Exercise instructions:
Starting with the line containing "shell [shell (17 items)] (277, 2426)" and going on through the line containing "nginx [nginx (11 items)] (27, 2427)", reproduce only those lines of the data with every "items" replaced by "entries" and everything else left unchanged.

Listed records:

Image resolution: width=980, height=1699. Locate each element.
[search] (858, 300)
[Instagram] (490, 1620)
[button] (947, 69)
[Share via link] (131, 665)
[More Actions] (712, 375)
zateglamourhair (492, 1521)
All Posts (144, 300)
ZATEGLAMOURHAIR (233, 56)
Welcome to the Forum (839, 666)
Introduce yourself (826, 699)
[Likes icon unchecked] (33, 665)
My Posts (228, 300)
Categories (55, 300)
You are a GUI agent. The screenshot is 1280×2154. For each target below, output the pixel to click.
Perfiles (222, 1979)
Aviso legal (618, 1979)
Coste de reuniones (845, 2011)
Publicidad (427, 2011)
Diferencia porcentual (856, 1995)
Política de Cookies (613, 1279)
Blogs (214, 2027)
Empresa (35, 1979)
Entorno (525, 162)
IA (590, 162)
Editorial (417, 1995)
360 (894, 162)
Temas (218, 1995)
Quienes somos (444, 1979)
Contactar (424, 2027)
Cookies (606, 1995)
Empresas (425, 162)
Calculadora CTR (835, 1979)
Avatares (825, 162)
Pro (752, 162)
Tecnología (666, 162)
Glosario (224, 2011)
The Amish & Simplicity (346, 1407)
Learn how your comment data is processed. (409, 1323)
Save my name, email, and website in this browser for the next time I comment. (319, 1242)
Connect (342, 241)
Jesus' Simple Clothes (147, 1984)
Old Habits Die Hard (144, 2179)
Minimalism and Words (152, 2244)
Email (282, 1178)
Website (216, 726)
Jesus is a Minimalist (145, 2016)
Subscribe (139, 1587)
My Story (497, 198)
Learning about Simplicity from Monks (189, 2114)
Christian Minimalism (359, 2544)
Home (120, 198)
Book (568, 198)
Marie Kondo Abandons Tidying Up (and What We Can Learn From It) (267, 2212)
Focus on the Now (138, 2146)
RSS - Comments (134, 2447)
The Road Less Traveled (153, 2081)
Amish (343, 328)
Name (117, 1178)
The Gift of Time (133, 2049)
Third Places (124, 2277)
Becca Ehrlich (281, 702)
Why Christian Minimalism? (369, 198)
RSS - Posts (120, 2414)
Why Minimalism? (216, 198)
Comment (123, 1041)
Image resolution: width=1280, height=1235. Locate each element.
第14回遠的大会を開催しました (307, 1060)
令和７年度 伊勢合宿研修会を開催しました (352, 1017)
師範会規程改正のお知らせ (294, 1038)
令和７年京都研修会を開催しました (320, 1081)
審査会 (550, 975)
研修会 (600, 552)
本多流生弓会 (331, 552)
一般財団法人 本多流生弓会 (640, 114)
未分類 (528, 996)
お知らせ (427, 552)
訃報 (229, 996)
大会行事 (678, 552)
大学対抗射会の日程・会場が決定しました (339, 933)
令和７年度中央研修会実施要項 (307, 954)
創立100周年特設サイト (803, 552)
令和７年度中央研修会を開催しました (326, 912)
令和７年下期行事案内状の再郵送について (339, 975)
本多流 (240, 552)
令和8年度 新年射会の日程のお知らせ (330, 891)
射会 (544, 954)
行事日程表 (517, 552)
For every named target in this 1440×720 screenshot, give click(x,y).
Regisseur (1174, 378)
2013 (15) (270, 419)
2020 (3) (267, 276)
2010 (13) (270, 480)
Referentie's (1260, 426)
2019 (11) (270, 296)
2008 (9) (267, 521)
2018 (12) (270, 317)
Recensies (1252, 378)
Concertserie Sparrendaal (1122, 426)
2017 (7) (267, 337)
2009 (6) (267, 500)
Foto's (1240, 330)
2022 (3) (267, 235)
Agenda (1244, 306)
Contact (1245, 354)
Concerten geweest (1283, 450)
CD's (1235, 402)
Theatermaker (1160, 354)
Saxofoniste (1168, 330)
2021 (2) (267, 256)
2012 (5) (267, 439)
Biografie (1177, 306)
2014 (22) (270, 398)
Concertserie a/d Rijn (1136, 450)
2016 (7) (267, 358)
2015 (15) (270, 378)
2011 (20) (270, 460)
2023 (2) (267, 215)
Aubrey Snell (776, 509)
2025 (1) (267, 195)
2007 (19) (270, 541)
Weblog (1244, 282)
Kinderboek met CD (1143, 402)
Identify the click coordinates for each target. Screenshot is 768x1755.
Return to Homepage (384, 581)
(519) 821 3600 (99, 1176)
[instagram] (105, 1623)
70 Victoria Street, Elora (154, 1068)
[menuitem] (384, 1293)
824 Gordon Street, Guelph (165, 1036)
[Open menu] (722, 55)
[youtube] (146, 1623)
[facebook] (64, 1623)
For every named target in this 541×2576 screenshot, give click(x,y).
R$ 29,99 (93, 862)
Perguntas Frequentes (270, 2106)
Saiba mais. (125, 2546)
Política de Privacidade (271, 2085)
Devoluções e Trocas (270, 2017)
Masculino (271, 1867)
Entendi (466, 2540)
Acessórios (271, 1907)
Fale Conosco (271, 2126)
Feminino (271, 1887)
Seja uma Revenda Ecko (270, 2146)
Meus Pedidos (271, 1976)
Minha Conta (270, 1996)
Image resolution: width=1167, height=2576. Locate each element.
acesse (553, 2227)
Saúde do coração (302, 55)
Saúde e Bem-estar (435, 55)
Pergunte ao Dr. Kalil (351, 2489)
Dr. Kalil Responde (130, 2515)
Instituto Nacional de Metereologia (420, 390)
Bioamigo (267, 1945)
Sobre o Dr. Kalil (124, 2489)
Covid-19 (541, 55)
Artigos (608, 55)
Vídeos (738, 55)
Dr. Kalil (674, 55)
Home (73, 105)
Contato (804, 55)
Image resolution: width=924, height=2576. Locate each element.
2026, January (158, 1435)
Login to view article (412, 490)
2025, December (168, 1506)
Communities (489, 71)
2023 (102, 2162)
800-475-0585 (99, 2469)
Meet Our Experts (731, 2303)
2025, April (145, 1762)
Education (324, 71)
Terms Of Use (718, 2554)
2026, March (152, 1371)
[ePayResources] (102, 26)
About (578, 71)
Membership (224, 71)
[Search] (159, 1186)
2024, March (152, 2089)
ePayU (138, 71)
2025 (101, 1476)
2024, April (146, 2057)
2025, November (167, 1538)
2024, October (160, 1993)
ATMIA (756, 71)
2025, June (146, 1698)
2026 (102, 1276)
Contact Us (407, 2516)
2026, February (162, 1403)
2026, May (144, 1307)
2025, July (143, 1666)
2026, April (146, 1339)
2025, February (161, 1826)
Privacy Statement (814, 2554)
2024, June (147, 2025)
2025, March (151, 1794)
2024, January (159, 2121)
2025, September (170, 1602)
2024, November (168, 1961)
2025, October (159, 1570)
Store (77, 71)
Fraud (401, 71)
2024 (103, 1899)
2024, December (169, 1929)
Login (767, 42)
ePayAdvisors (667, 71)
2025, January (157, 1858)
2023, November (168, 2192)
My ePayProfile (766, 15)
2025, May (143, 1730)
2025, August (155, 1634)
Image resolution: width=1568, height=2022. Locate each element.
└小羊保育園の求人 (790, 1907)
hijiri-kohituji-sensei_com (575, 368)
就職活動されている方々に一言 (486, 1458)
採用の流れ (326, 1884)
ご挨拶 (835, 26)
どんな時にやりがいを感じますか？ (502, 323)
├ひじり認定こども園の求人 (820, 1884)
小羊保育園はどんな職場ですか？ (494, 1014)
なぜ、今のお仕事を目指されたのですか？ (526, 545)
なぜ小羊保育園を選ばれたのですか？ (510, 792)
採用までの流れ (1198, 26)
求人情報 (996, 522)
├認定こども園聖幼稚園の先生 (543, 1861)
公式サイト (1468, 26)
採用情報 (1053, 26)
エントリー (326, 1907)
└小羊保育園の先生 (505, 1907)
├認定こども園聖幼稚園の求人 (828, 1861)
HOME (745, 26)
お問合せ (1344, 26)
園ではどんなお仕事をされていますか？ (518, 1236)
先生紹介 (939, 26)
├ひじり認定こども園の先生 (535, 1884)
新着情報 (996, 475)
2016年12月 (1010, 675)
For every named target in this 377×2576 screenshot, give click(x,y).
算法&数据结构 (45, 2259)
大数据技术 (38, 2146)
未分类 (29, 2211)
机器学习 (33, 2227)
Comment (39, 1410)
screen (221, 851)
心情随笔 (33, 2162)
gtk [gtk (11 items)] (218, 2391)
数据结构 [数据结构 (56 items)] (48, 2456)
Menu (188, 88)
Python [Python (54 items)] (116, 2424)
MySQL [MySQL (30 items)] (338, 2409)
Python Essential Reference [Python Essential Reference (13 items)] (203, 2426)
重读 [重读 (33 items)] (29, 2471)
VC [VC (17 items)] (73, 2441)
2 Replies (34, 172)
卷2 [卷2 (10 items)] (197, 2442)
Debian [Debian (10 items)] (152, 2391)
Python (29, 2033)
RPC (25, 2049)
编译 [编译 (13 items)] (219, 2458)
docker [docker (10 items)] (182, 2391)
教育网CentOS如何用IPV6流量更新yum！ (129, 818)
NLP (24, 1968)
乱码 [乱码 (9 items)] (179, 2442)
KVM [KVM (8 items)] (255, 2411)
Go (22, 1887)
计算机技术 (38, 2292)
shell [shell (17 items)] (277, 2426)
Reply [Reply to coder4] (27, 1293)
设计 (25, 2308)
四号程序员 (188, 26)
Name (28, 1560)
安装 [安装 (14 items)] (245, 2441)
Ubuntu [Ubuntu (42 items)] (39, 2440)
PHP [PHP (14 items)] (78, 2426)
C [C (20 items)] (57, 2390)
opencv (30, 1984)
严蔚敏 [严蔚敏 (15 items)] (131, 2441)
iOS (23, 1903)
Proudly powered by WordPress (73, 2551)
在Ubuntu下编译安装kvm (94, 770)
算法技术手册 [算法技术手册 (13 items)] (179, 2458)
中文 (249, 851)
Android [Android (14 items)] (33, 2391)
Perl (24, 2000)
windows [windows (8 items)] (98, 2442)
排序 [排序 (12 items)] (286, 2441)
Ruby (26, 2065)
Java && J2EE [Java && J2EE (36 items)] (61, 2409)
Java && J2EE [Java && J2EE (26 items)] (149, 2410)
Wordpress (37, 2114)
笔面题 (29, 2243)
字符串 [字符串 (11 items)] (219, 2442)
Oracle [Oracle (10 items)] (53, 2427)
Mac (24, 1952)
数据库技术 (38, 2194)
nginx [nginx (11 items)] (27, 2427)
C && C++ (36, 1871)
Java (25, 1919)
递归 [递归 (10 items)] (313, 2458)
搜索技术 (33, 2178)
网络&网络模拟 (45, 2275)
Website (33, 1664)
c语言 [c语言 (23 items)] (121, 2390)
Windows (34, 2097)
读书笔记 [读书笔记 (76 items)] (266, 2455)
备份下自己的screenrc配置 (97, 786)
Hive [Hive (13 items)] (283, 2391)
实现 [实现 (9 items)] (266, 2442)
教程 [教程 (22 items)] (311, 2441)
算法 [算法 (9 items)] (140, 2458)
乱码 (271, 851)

Solution to the exercise:
shell [shell (17 entries)] (277, 2426)
Reply [Reply to coder4] (27, 1293)
设计 (25, 2308)
四号程序员 (188, 26)
Name (28, 1560)
安装 [安装 (14 entries)] (245, 2441)
Ubuntu [Ubuntu (42 entries)] (39, 2440)
PHP [PHP (14 entries)] (78, 2426)
C [C (20 entries)] (57, 2390)
opencv (30, 1984)
严蔚敏 [严蔚敏 (15 entries)] (131, 2441)
iOS (23, 1903)
Proudly powered by WordPress (73, 2551)
在Ubuntu下编译安装kvm (94, 770)
算法技术手册 [算法技术手册 (13 entries)] (179, 2458)
中文 (249, 851)
Android [Android (14 entries)] (33, 2391)
Perl (24, 2000)
windows [windows (8 entries)] (98, 2442)
排序 [排序 (12 entries)] (286, 2441)
Ruby (26, 2065)
Java && J2EE [Java && J2EE (36 entries)] (61, 2409)
Java && J2EE [Java && J2EE (26 entries)] (149, 2410)
Wordpress (37, 2114)
笔面题 (29, 2243)
字符串 [字符串 (11 entries)] (219, 2442)
Oracle [Oracle (10 entries)] (53, 2427)
Mac (24, 1952)
数据库技术 (38, 2194)
nginx [nginx (11 entries)] (27, 2427)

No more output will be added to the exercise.